Text for analysis:
● ● ● ● ● ● ●
Does this article seem familiar?

Find out what causes the unfamiliarly familiar phenomenon of Déjà vu

May 7, 2023
Science Magazine

Written by Deanna Tartaglia, this article was selected as a winner of our 2023 High School Science Communication Challenge. Tartaglia is a student at Newton North High School in Newton, MA. 

What is that sensation?

Our brains are extraordinary machines capable of storing and recalling countless memories. Yet, our brains aren’t infallible: they forget — and sometimes they remember things wrong. While it can be annoying to forget a friend’s birthday or a doctor’s appointment, it is much more disconcerting to remember something that never happened. Although this sensation may sound foreign, you have probably experienced it as déjà vu.

Above: Artist Pia Männikkö’s interpretation of the sensation of déjà vu. Courtesy of Pia Männikkö.
● ● ● ● ● ● ●
Supplied entries:

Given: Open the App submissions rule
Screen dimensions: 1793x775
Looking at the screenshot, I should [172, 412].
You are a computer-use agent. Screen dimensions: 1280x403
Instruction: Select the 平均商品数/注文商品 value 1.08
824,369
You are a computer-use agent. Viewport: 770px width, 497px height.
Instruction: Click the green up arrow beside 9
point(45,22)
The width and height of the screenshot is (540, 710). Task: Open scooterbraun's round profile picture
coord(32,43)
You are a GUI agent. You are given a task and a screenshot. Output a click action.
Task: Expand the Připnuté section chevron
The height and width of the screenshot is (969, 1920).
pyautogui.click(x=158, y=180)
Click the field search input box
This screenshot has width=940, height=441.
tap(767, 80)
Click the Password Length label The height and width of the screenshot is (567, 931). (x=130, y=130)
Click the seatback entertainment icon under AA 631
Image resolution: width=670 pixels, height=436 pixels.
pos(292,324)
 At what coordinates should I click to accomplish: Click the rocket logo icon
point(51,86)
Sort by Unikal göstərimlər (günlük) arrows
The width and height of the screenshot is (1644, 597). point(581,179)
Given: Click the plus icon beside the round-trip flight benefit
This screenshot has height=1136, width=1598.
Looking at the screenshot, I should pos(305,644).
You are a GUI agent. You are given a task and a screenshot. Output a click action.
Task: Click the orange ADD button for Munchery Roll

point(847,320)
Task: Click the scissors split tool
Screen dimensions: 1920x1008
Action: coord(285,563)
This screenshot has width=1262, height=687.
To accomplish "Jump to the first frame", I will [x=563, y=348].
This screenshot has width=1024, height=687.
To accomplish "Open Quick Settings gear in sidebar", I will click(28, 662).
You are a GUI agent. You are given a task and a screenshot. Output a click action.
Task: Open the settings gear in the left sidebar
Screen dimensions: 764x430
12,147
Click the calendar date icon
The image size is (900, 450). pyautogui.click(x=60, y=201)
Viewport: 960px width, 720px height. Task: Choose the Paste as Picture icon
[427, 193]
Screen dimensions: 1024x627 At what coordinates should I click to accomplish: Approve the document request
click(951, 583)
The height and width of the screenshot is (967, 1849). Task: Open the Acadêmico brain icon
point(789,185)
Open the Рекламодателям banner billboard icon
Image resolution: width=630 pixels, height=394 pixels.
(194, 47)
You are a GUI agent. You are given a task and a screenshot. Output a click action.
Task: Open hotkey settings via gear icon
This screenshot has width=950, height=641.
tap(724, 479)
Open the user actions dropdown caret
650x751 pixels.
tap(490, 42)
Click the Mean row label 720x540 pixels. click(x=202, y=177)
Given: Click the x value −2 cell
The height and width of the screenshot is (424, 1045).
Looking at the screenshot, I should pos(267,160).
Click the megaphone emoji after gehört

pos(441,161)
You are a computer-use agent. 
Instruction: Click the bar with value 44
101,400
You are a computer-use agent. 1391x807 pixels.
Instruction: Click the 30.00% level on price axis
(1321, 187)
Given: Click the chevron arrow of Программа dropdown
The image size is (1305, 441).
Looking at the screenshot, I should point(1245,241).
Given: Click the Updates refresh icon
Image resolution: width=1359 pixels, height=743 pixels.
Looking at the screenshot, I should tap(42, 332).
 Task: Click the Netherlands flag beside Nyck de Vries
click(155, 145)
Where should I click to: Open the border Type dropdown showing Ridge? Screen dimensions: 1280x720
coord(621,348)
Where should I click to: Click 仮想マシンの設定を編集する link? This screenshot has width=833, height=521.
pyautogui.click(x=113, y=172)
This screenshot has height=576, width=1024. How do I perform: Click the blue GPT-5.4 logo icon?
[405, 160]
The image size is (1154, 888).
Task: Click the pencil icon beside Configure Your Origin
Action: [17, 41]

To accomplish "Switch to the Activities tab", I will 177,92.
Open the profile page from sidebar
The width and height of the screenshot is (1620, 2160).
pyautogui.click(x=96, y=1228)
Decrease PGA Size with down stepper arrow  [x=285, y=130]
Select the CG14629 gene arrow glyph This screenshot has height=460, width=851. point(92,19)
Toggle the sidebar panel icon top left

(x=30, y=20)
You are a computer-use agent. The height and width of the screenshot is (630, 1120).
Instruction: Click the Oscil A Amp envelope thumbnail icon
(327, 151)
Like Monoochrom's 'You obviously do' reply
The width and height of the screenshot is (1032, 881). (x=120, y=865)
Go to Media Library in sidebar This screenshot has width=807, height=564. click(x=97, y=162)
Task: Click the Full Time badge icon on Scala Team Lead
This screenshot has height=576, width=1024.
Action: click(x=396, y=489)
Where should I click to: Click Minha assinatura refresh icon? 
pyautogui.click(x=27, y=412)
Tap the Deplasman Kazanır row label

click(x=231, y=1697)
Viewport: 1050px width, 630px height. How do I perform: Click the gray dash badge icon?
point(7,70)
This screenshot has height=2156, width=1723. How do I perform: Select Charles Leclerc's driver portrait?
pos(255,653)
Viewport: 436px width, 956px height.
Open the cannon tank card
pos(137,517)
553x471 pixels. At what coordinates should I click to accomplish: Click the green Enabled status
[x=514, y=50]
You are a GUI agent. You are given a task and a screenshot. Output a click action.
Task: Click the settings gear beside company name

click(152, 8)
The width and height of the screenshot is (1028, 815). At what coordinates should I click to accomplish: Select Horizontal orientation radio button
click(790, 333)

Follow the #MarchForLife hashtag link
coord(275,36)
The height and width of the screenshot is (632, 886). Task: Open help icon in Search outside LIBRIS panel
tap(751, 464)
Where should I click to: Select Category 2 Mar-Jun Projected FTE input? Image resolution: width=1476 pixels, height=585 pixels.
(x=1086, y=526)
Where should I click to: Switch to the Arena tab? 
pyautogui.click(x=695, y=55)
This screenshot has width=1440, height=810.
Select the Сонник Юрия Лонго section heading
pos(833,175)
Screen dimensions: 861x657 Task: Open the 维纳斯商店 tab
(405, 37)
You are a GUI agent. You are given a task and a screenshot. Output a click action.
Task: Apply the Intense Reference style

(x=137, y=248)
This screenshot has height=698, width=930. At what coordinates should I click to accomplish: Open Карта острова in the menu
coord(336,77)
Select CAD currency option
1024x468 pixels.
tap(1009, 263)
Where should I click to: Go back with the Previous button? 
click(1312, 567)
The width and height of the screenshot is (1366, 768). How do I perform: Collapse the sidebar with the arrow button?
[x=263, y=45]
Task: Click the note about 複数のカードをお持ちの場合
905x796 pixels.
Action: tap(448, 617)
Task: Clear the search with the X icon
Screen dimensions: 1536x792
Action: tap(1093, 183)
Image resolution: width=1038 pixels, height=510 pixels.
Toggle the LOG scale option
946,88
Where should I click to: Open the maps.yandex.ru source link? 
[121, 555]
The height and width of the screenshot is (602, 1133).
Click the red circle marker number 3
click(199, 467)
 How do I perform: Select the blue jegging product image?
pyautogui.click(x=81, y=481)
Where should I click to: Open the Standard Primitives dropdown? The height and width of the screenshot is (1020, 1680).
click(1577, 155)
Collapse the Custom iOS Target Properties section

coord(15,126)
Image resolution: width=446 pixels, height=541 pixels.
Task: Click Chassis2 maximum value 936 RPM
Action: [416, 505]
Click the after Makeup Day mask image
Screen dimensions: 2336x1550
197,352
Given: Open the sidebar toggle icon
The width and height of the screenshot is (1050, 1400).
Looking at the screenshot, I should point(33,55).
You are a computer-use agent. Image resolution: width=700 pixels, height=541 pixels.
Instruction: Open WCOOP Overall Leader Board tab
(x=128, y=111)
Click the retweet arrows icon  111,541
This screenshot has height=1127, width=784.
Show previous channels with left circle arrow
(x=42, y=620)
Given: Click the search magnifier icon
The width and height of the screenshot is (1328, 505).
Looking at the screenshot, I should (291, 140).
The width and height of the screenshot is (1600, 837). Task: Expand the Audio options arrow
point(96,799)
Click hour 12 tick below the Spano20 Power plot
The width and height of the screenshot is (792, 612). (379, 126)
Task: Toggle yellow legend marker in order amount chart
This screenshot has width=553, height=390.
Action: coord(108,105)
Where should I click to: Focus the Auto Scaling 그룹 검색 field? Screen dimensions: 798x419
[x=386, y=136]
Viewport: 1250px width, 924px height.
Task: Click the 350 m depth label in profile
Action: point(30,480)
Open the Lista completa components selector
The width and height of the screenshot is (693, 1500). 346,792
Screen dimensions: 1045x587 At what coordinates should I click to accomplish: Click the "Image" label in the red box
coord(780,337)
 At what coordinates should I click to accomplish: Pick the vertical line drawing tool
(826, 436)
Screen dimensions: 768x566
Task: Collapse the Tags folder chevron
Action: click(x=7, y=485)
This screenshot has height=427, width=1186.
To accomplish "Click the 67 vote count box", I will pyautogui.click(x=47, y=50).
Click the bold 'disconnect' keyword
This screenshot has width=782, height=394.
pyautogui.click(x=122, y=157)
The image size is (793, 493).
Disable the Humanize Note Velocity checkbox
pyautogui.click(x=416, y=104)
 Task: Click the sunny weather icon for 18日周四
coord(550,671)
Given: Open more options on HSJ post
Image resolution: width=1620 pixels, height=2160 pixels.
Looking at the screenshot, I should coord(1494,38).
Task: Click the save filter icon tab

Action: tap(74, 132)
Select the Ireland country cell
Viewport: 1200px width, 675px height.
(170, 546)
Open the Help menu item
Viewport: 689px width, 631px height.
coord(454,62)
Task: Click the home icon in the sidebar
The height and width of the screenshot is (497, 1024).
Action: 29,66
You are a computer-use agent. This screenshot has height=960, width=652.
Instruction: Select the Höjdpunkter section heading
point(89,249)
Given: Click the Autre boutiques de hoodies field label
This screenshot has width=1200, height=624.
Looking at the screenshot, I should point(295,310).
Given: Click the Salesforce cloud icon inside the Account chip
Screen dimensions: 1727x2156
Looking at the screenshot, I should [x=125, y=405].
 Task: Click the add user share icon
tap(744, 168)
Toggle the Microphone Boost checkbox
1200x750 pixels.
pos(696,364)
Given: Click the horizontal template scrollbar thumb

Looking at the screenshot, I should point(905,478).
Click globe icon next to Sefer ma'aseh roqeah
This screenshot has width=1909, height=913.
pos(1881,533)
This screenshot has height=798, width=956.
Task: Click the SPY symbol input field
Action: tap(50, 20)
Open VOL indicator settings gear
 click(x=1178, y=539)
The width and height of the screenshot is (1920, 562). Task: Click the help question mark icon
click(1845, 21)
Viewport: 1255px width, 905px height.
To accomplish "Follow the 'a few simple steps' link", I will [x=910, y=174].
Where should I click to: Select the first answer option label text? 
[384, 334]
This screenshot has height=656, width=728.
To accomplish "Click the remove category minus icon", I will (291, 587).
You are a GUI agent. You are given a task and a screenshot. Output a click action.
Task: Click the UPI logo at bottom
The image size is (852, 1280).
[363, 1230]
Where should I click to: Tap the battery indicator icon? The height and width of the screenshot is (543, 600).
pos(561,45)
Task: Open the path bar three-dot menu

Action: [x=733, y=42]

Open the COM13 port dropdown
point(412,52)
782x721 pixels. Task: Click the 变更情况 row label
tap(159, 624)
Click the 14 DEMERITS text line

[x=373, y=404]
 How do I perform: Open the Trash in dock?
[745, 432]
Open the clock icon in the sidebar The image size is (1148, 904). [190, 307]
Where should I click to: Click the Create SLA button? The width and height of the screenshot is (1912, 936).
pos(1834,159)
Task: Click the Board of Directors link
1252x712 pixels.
● ● ● ● ● ● ●
To do:
Reproduce the article on déjà vu from "Written by Deanna" to "of Pia Männikkö.", replacing "disconcerting" with "unsettling".

Answer to this problem:
Written by Deanna Tartaglia, this article was selected as a winner of our 2023 High School Science Communication Challenge. Tartaglia is a student at Newton North High School in Newton, MA. 

What is that sensation?

Our brains are extraordinary machines capable of storing and recalling countless memories. Yet, our brains aren’t infallible: they forget — and sometimes they remember things wrong. While it can be annoying to forget a friend’s birthday or a doctor’s appointment, it is much more unsettling to remember something that never happened. Although this sensation may sound foreign, you have probably experienced it as déjà vu.

Above: Artist Pia Männikkö’s interpretation of the sensation of déjà vu. Courtesy of Pia Männikkö.